» EXCERPT TO READ:
────────────────────

The case should be drilled and the cables run into the case before the chassis plate is refitted. Hidden wiring can be achieved by taking the cables through the back of the case and through the wall. If surface wiring is to be used they should be routed through the lower edge of the case.
The controller MUST be connected to the mains with a 3 core cable and the earth connection must be used.
It is recommended that the mains connection is made from a fused spur rather than a switched socket in order to avoid accidental switch off.
The wiring to the door latches should be chosen to avoid voltage drop if the distances are great. If voltage drop is a problem on long cable runs it may be possible to use more than one core in the cable to carry the solenoid pulse connection.
Although the controller is protected against 'spikes' which may occur when switching inductive loads is it recommended that a reverse biased diode be connected across the load. The diode should be fitted as close to the latch mechanism as possible.
With the circuit board orientated with the 4 way PC connector at the top left side of the PCB the connections (from top to bottom) are...
With the circuit board orientated with the 4 way PC connector at the top left side of the PCB the Access point channel connectors are at the bottom of the PCB. The channel numbers are numbered from left to right 1 to 8.
Each channel has a 6 way connector. From left to right the connections are...
A typical wiring scheme is shown below.
|TYPICAL WIRING CONNECTION DIAGRAM|
|Note 1:||Diagramatic, in reality the switch is a protected FET semiconductor device. The switch is shown in its quiescent (no pulse) state.|
|Note 2:||Orange link is absent if the polarity selection dip switch is 'off'|
Green link is absent if the polarity selection dip switch is 'on'
|Note 3:||We recommend fitting a suitable diode in this position for inductive loads.|
An 8 way DIP switch is fitted to the circuit board. Its purpose is to set the polarity of the output pulse (quiescent hi or quiescent lo). Each switch corresponds to its numbered output channel. In general the switch should be off for 'fail closed' latches and on for 'fail open' latches. Note that channels are individually selected making it possible to mix 'fail open' and 'fail closed' latches in the same installation.
The ADC1000 has a number of features to ease fault finding.
There is a green LED on the circuit board connected to the processor. If the processor is operating normally the LED will flash on and off with a cycle time of approx 1 second.
A green LED is associated with each output channel on the PCB. The LED is illuminated each time the main output driver is switched on (output is pulled lo). The LED is connected to the processor side of the main output device and will be illuminated even though the output driver may be cut off due to overloading. If the LED switches on and off in response to command words but the door release does not operate you should inspect the wiring and connections to the door latch for open circuits or shorts.
The red LED on the circuit board is illuminated when the 5 volt supply to the circuit board is intact. The 5 volt supply is used for the processor and the RS232 multiplexer circuitry. It is also available for connection to each Access Point to provide power for the reader/decoder.
The yellow LED on the circuit board is illuminated when the 12 volt supply to the circuit board is intact. The 12 volt supply is used to power the pulses to the door latch mechanisms.

────────────────────

» PROVIDED INFORMATION:
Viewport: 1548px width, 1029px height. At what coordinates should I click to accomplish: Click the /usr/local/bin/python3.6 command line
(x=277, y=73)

────────────────────

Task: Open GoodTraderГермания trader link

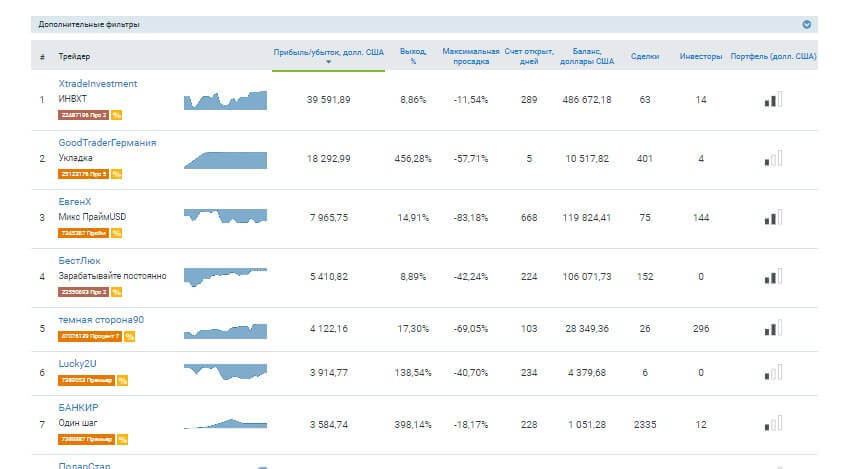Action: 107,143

────────────────────

» EXERCISE REQUIREMENTS:
[a] In the controller installation notes, why is a fused spur recommended for the mains connection instead of a switched socket?
[b] Retype part of the controller installation notes word for word. Begin at the words "Although the controller" and stop after the words "is shown below.".
[c] Answer these questions from the controller installation notes:
(i) What is the approximate cycle time of the processor's green LED when the processor is operating normally?
(ii) What does the 12 volt supply power?
(iii) How many ways does the connector on each channel have?

» SOLUTIONS BELOW:
[a] A fused spur is recommended so that the controller cannot be switched off by accident, which could happen with a switched socket.

[b]
Although the controller is protected against 'spikes' which may occur when switching inductive loads is it recommended that a reverse biased diode be connected across the load. The diode should be fitted as close to the latch mechanism as possible.
With the circuit board orientated with the 4 way PC connector at the top left side of the PCB the connections (from top to bottom) are...
With the circuit board orientated with the 4 way PC connector at the top left side of the PCB the Access point channel connectors are at the bottom of the PCB. The channel numbers are numbered from left to right 1 to 8.
Each channel has a 6 way connector. From left to right the connections are...
A typical wiring scheme is shown below.

[c]
(i) About 1 second.
(ii) The pulses to the door latch mechanisms.
(iii) Six.